The Lower Siwalik, Chinji Formation (Late Miocene) of the Chinji Village area, northern Pakistan has provided remarkable material for the study of terrestrial fossil faunas, magnetic reversal stratigraphy and fluvial sedimentology. This paper considers patterns in the sedimentary stratigraphy, using magnetic reversals to constrain the time framework, and focusing on an intermediate (kilometre) horizontal length-scale. The project aimed to determine the architecture and time relationships of the channel sandstone bodies in a panel 300 m in stratigraphic thickness, and 11 km in horizontal length (along stratigraphic strike). This panel (the 1990 Fence) trends at a high angle to the flow direction of the Late Miocene river channels, and represents about 2 Ma of sediment accumulation. There is a continuous range in thickness of the sandstone bodies, but they can be usefully classified into (i) microbodies, (ii) minor sheets, (iii) thin mega-sheets and (iv) thick mega-sheets. The microbodies are probably mainly marginal features of the thicker bodies. The minor sheets were formed by small river channels, and the mega-sheets were formed as the deposits of the largest, generally braided, channel belts. Two aspects of the intermediate length-scale architecture of the Chinji Formation are analysed: (1) the presence in the Fence of three thick mega-sheets separated by two mudstone-dominated intervals that lasted for about 0.5 and 1.0 Ma, respectively and (2) the abrupt upwards increase in sandstone/mudstone proportions that defines the upper stratigraphic boundary of the Chinji Formation.
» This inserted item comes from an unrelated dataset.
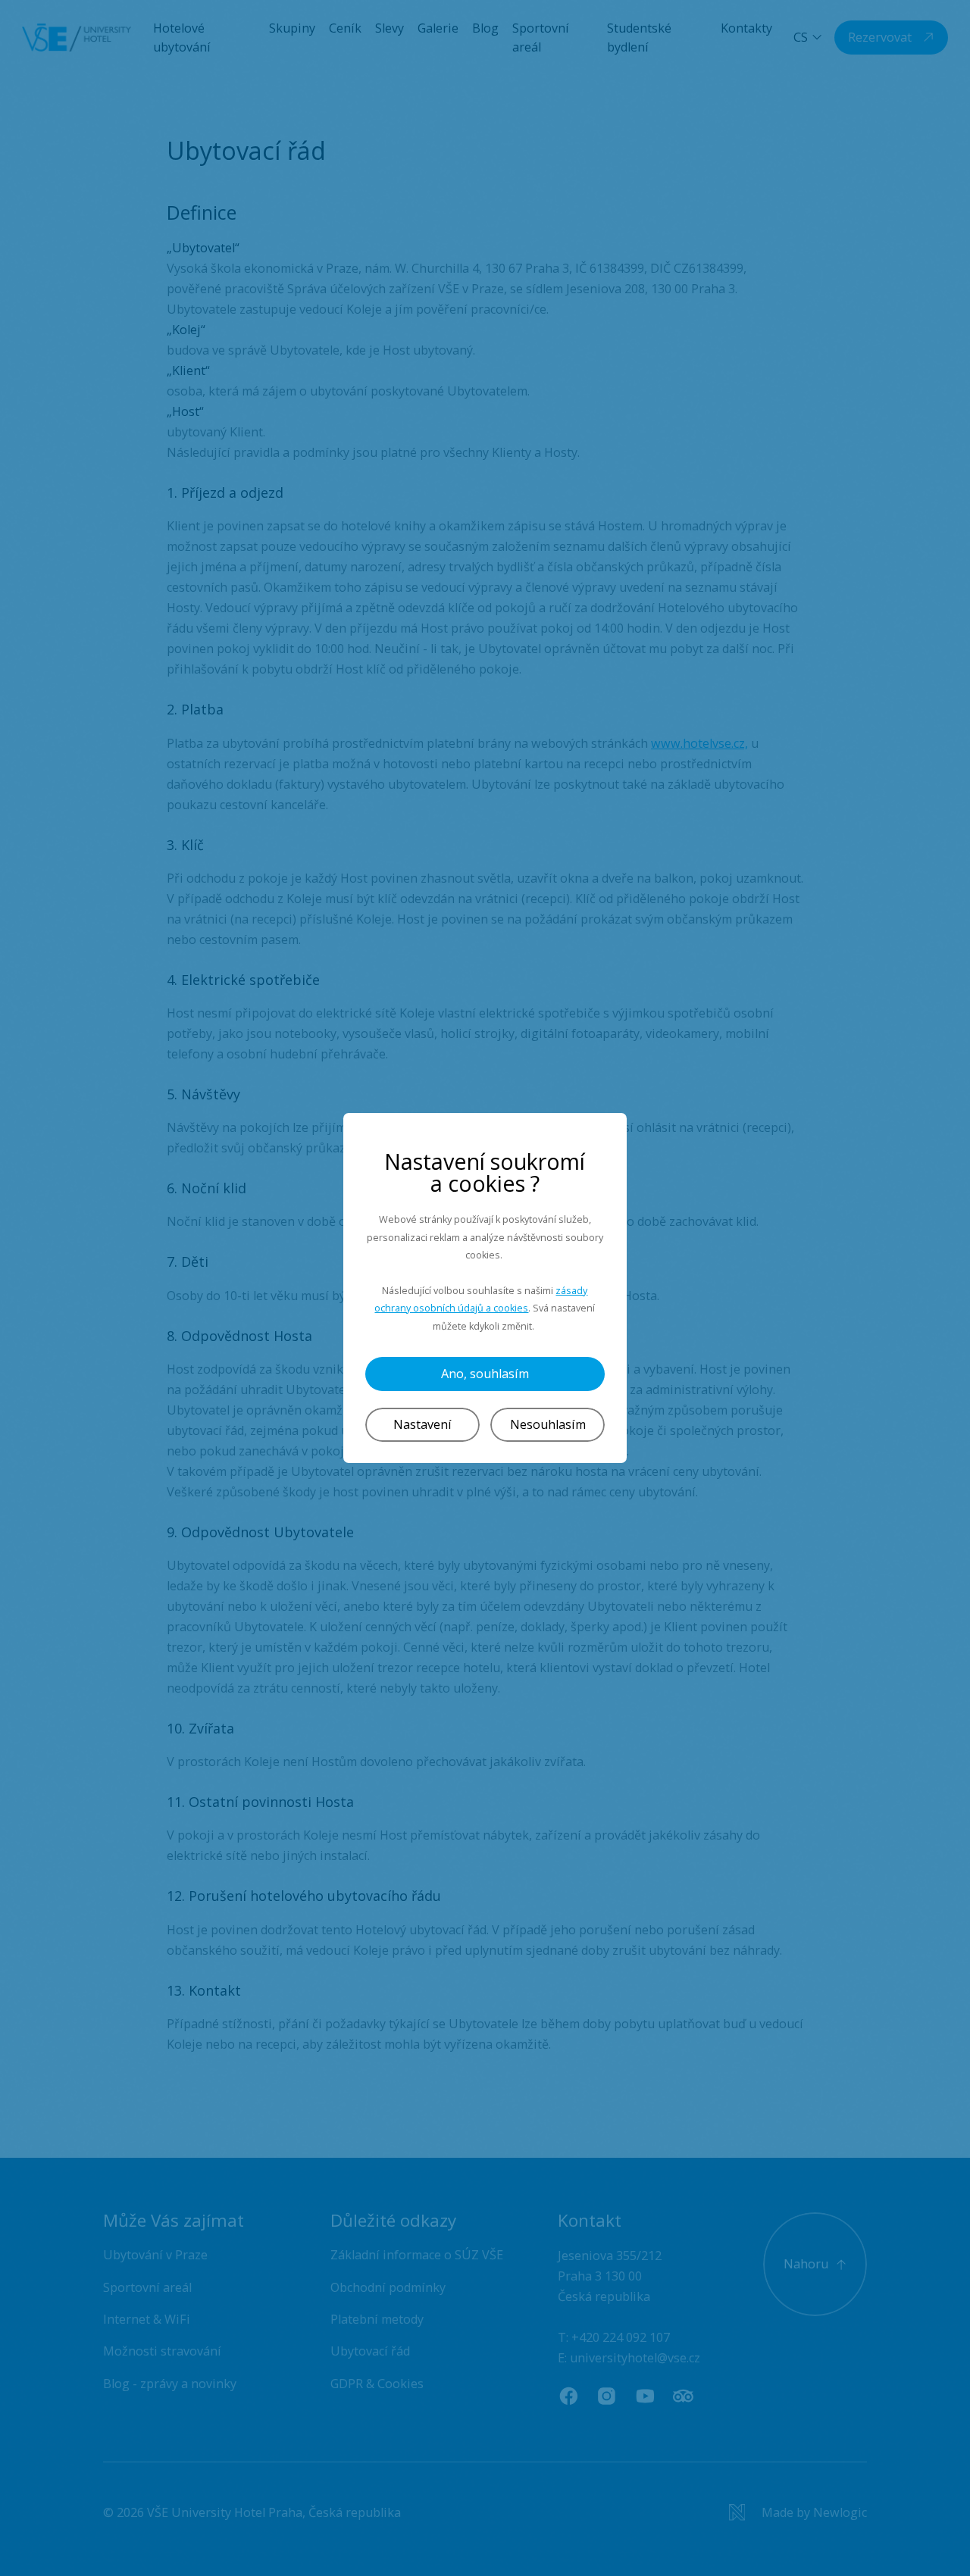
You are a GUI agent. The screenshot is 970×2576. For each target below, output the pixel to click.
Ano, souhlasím (485, 1373)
We suggest that each of the three thick mega-sheet episodes resulted from avulsions into the area of large-channel belt complexes that formed central features of the Chinji river network and were each constrained by scarps or valley-side slopes during episodes of net deposition that lasted for about 100 ka, and may have resulted from climate and/or sea-level changes. The regional upward change from mudstone- to sandstone-domination at the top of the Chinji Formation resulted from a similar, but one-off, and more widespread, change in plan-view style of the river network, produced either by tectonic change in the mountain source area, or by climatic change.